After 12 years of hard work MISSION GARBAGE successful!

This is a story I should have written a month back. But I haven't been getting any alone time to write blog posts. There is a lot of detail I could write about here - actually, I could write a book - but I will keep it short. Better something than nothing.

This was a fight we began in 2002 when we moved into this apartment complex. There has always been a garbage bin in front of Kaundinya Apartments, and even earlier when we had our independent house. Year after year, to our dismay and disgust, it grew bigger and bigger, and before we knew what was happening, it became a sorting centre. The noise and smell became unbearable. The rag pickers increased in number, occupied more and more space thus causing traffic jams, and became a real threat to our building and locality. We had no control over them at all. We ran from pillar to post, our 'garbage file' grew bigger and bigger, and in 2011, we came close to a solution, with GHMC showing great interest and promising to change the system. But the officer who tried to help us was transferred and the whole thing fell through. We felt devastated. Still we kept going to the GHMC office with our file and tragic tale with the regularity with which one goes to a supermarket. Nothing happened for years.

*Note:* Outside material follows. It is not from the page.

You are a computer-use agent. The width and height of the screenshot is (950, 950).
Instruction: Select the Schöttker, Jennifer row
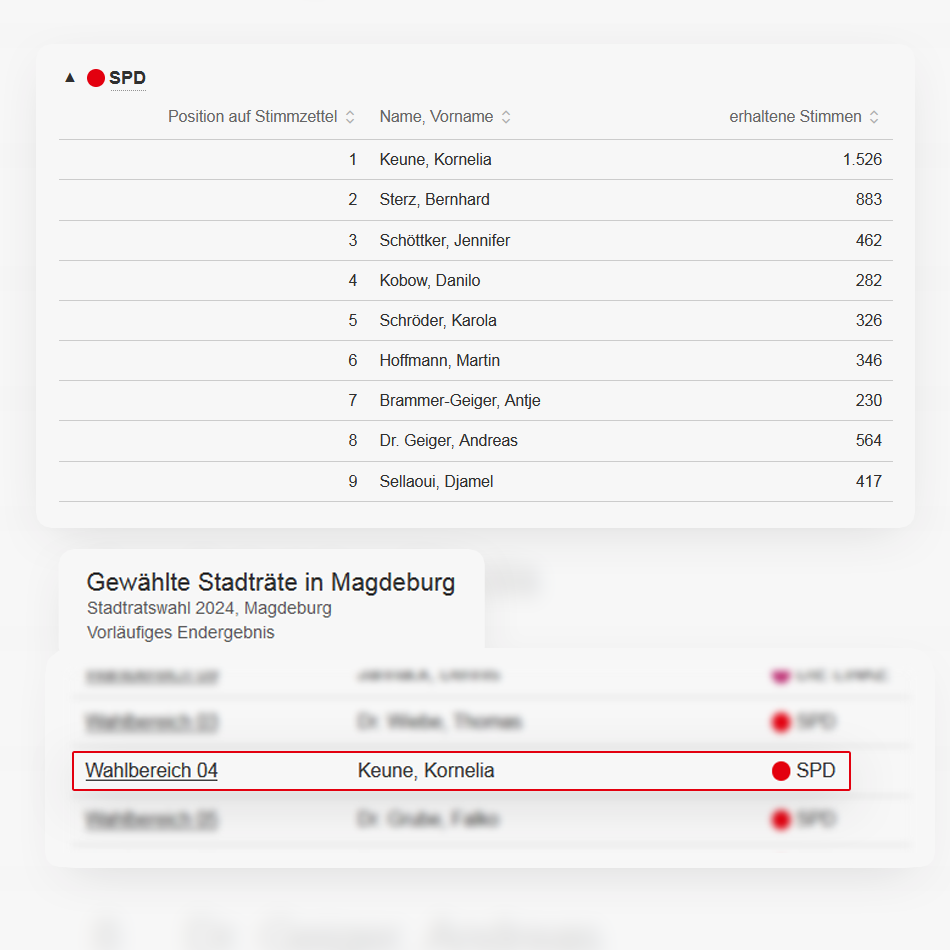[476, 241]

It became a mission we hoped would be fulfilled in our lifetime.

In 2014, after Prime Minister Modi  announced his Swacch Bharat campaign, the MLA of our locality had a meeting for the residents of Himayatnagar, and promised to address this serious issue. He gave us his mobile number and told us to call any time and assured us that he would pick up the phone. He followed up on his promise, and one Sunday, came to our locality with a broom. People from various apartment complexes were out on the streets  -- children, young and old were seen wielding brooms and cleaning up dirty corners -- suddenly it seemed to have become a movement. We took this opportunity and got the garbage place cleaned, washed and painted, and placed some potted plants in its place.

The MLA came to our apartment complex for breakfast and promised continued support. I have never before seen an MLA as approachable as this. I must give credit where it is due, even though this is actually as it should be.

The garbage bin was removed, but it took some time for the garbage to go. The rag pickers made sure it came back. Deccan Chronicle sent their reporter and she spoke to all of us and wrote a story on our problem. The day the article was published, the place became clean again. We then made an offer to the rag pickers that we would pool in money so that they could buy an auto with a trailer to pick up garbage door-to-door. We would also pay them every month for doing this. A lot of arguments, discussions, fights and a visit to the police station later, they stopped the littering and finally left us alone. Perhaps they were convinced that they would not be out of work.

Since end-November 2014, we have been garbage-bin free and the new system is working well. We cannot believe that this actually happened. We will be eternally grateful to all the people who worked for this to happen and to all the people who helped make this a reality. We will always be indebted to the MLA and to the Swachh Bharat movement.

During the process of this protest, we discovered many ground realities, and the many layers a society has. And each layer hides several stories within it, and it was with shock, disbelief, sadness and anger that we discovered these stories within stories within stories. But these are not to be written about. They are to be narrated over mirchi bajjis and a cup of tea, or a glass of rum and coke, in our very Indian oral tradition. And we have been telling people interesting anecdotes about the truths we have unearthed over the last several years.

Hopefully, one day we can tell you these stories too, dear reader.

Now for the before-after photos. Brace yourself!

You can read the story in somewhat more detail, with a few more photographs, on my Twitter account.#SwachhBharat #GHMC


sameers said…
Sadhana - this is such a great story to hear, even without my personal "stake" in it. The MLA's new-found enthusiasm, post Swachch Bhaarat, is the lesser plot point, and the greater one is the economic negotiation by which the community found a "local" solution involving the livelihoods of those who depend on the trash being there, as well. I hope you can find some way to publicize this (outside your blog.) Congrats!
Thanks, Sameer. This issue turned out to be multi-layered, and we discovered a lot about life around us, which cannot be given too much publicity. I will tell you all the details when we meet next.